Greg Boser SearchFest 2015 SpeakerGreg Boser will be speaking on “Penalties and Ranking Drops” at SearchFest 2015 which will take place Friday, February 27, 2015 in Portland Oregon. For more information or to purchase tickets, please click here.

1) Please give us your background and tell us what you do for a living.
I got started making a living from the Web back in 1996 as a webmaster/designer for the SMB market. By 1998 I realized my design skills were not nearly as good as my emerging SEO skills, so I moved exclusively to the marketing side of things and I’ve been there ever since.

My current gig is President and Co-founder of Foundation Digital, which is a consultancy that specializes in developing data-driven earned and owned media strategies for enterprise-level clients.


2) Panda and Penguin have certainly gotten all the PR…but are there other types of penalties out there (besides deindexing) and how might one tell if they’ve been penalized outside of Penguin/Panda?

Yes, there are many flavors of penalties that produce similar results as Panda/Penguin that appear to be automated. The one we see the most has to do with over optimized anchor text. It tends to show up when a site that has an overall solid and trustworthy profile gets a little carless/aggressive with links to a handful of pages. When that happens, it’s not uncommon for the site to take a hit only for the specific phrases contained in the anchor text.

As far as determining if you’ve been hit by something automated that isn’t directly tied to Panda/Penguin, the first step is to determine whether or not what you see internally is in fact only happening to you. That’s where services like SearchMetrics become very helpful. They give you the ability to see how volatile your entire space has been, and that can help you figure out if you if what you are seeing is really a penalty or if you have simply been caught up in some sporadic algo tweaking that doesn’t make to any official algorithm release list like https://moz.com/google-algorithm-change

If everything in your space is stable, and you are sure you don’t have any manual notifications, then the next step is really figuring out where specifically the traffic loss is coming from. If you have basic rank tracking in place (which you should) for your most obvious phrases, it’s pretty easy to spot whether or not you took a hit on a handful of specific phrases, or there was an overall demotion of all ranking content.

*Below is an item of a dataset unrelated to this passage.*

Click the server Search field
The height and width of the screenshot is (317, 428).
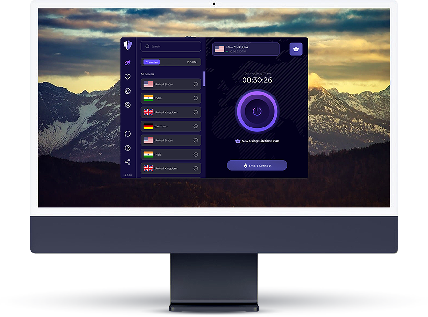point(171,46)
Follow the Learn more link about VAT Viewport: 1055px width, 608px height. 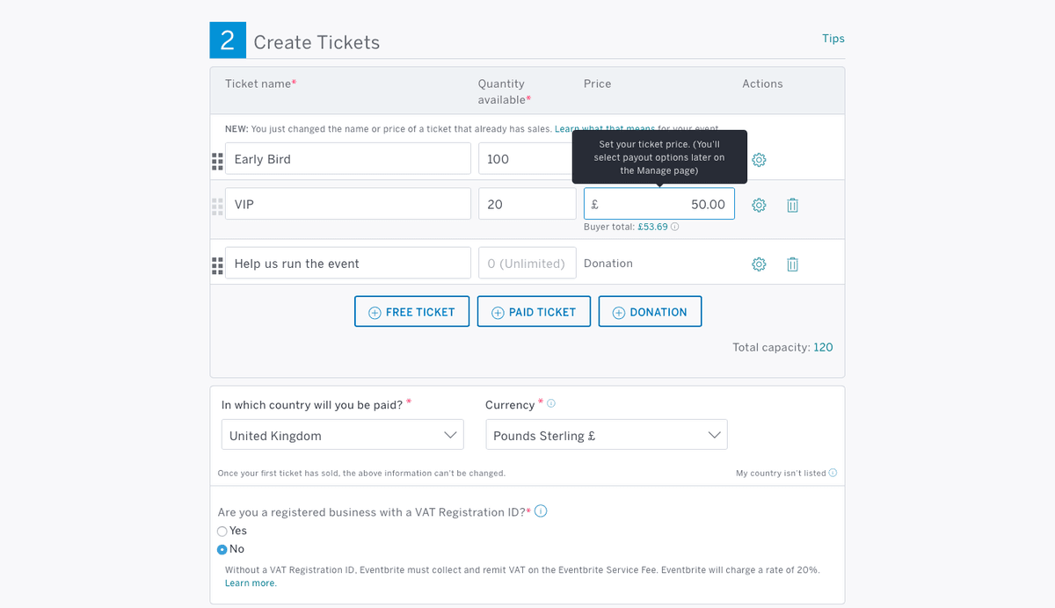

If you don’t have keyword tracking in place you will need to spend time looking at organic landing page reports in your analytics.

Once you’ve gone through that process, where to look further usually becomes pretty clear.

3) When I Google “Buy Viagra”, I can still seem some sites that have seem to have broken the rules to get onto page 1. Do you thinking “cheating” can always be a viable strategy or is the ability to trick Google about to vanish?
Well, if you listen to Google, the days of aggressive SEO are extremely numbered. But I’ve been listening to them say that for over 15 years, and yet, we’re still talking about it, so I’m not convinced. 🙂

That said, I will say that they have made significant strides in reducing the shelf-life of most forms of webspam. And that in turn has created some real separation when it comes to the profiles of spammers vs. non-spammers. In the not so distant past, it wasn’t uncommon to find fairly prominent brands engaging in tactics that Google frowned upon. But now that they tend to find and ding aggressive tactics quicker, it doesn’t make a lot of sense for a company who wants to build a strong brand that ultimately develops a large and loyal audience to go down that path.

For those types of companies, organic search is often the foundation that everything is built upon. And constantly getting smacked and having to start over just doesn’t get them where they want to go.

On the other hand, in highly profitable affiliate driven spaces like Viagra sales, there is zero need for long-term brand development simply because those who are looking to buy Viagra online don’t care. They do a search, click on the ranking site, and then click the buy button. And not once in that process do they ever think about not going through with the purchase because the domain name isn’t amazon.com.

In that kind of environment, continuing to invest in the exploitation of algorithmic holes makes perfect sense. And as long as the profit margins cover the costs involved with the process of constantly building and launching new short-term sites powered by “cheating” it will continue to exist because Google is much better at catching cheaters than they are at fixing how they cheat.